When most people think of living in caves, they think of prehistoric folks who didn’t have another option. However, did you know that some individuals still live in caves today by choice?
A small village called Kandovan in northwest Iran is home to a group of people who live in rock-hewn homes dating back roughly 700 years.
Kandovan is located in the province of East Azerbaijan. It has a unique geology thanks to ash and debris deposited by the Mount Sahand volcano.
Mount Sahand’s last eruption occurred 11,000 years ago. Roughly 10,300 years after this eruption, the residents dug into the ash left behind by the volcano to hide from the invading Mongolian army.
These caves have come a long way since the villagers first dug into them for protection. They now feature two-meter-thick walls that keep the interior cool in the summer and warm in the winter.
If you ask Kandovan’s residents, they describe their homes as “Karan,” a Turkic word that translates to “beehives.”

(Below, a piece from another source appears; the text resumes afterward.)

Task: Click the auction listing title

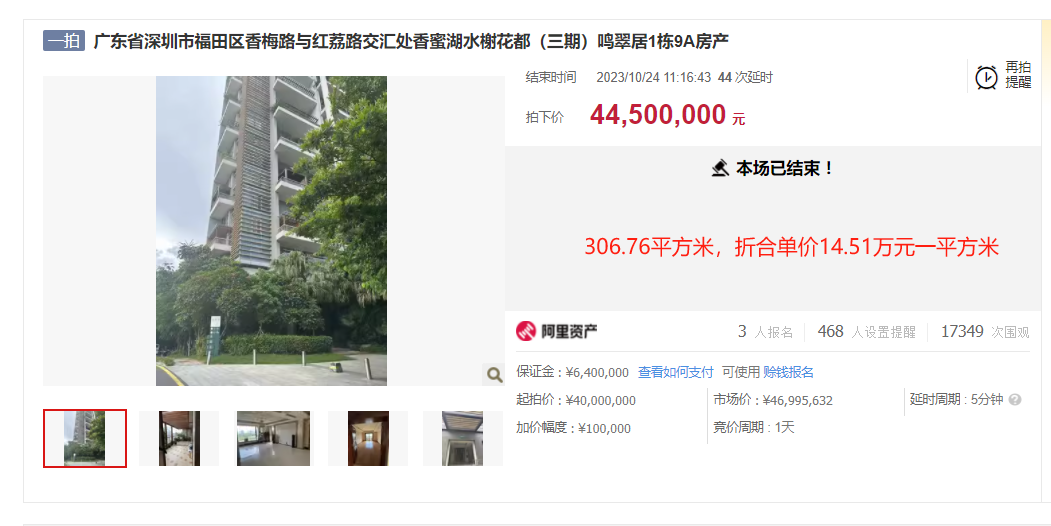Action: point(411,42)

Kandovan villagers have called these beehive-like cave structures homes for nearly a century. In recent years, they’ve also opened them up to tourists.
Visitors can book tours and explore locals’ real cave homes. Some residents even enhance the experience by selling souvenirs or offering traditional food and beverages.

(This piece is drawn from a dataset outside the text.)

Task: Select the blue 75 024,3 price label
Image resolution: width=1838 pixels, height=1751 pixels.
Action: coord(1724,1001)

Rentals are also available for those who want to go the extra mile and spend the night in a cave.
The five-star Kandovan Laleh International Rocky Hotel is another option if you can’t find a private rental. The rooms at this hotel are much more luxurious than the average cave. Each offers a jacuzzi, 24-hour room service, and breakfast — and they only cost $100 per night!
No one time is best for tourists to visit Kandovan Village. These caves can easily withstand various weather conditions and are accessible year-round.